____ Data for this task

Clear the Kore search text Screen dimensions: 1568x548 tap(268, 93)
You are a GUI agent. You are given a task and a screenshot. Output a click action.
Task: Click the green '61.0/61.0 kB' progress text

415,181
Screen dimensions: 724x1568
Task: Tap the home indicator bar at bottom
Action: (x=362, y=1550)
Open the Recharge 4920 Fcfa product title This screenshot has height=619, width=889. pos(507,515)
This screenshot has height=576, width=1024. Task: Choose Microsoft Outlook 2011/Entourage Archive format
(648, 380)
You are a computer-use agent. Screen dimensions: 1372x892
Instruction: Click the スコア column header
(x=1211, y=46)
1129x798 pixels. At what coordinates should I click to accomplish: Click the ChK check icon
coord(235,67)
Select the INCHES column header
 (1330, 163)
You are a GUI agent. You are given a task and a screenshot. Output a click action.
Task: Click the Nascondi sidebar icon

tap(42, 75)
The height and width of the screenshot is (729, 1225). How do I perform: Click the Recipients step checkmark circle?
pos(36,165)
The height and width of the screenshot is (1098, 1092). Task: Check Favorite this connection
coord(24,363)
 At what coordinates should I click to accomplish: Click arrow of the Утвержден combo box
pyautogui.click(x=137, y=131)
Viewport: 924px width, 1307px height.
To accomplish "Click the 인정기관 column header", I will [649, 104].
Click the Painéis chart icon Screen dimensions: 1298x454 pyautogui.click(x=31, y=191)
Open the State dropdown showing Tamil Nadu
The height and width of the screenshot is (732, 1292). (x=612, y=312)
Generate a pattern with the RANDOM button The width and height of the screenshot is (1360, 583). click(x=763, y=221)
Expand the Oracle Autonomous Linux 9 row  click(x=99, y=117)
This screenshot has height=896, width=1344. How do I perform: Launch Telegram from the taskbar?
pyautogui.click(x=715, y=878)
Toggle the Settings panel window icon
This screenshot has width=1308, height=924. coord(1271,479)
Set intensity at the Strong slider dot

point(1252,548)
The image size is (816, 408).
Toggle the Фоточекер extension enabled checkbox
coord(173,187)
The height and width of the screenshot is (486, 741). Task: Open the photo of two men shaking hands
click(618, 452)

________

Task description> Copy out the whole listing exactly.

Response below>
Clear the Kore search text Screen dimensions: 1568x548 tap(268, 93)
You are a GUI agent. You are given a task and a screenshot. Output a click action.
Task: Click the green '61.0/61.0 kB' progress text

415,181
Screen dimensions: 724x1568
Task: Tap the home indicator bar at bottom
Action: (x=362, y=1550)
Open the Recharge 4920 Fcfa product title This screenshot has height=619, width=889. pos(507,515)
This screenshot has height=576, width=1024. Task: Choose Microsoft Outlook 2011/Entourage Archive format
(648, 380)
You are a computer-use agent. Screen dimensions: 1372x892
Instruction: Click the スコア column header
(x=1211, y=46)
1129x798 pixels. At what coordinates should I click to accomplish: Click the ChK check icon
coord(235,67)
Select the INCHES column header
 (1330, 163)
You are a GUI agent. You are given a task and a screenshot. Output a click action.
Task: Click the Nascondi sidebar icon

tap(42, 75)
The height and width of the screenshot is (729, 1225). How do I perform: Click the Recipients step checkmark circle?
pos(36,165)
The height and width of the screenshot is (1098, 1092). Task: Check Favorite this connection
coord(24,363)
 At what coordinates should I click to accomplish: Click arrow of the Утвержден combo box
pyautogui.click(x=137, y=131)
Viewport: 924px width, 1307px height.
To accomplish "Click the 인정기관 column header", I will [649, 104].
Click the Painéis chart icon Screen dimensions: 1298x454 pyautogui.click(x=31, y=191)
Open the State dropdown showing Tamil Nadu
The height and width of the screenshot is (732, 1292). (x=612, y=312)
Generate a pattern with the RANDOM button The width and height of the screenshot is (1360, 583). click(x=763, y=221)
Expand the Oracle Autonomous Linux 9 row  click(x=99, y=117)
This screenshot has height=896, width=1344. How do I perform: Launch Telegram from the taskbar?
pyautogui.click(x=715, y=878)
Toggle the Settings panel window icon
This screenshot has width=1308, height=924. coord(1271,479)
Set intensity at the Strong slider dot

point(1252,548)
The image size is (816, 408).
Toggle the Фоточекер extension enabled checkbox
coord(173,187)
The height and width of the screenshot is (486, 741). Task: Open the photo of two men shaking hands
click(618, 452)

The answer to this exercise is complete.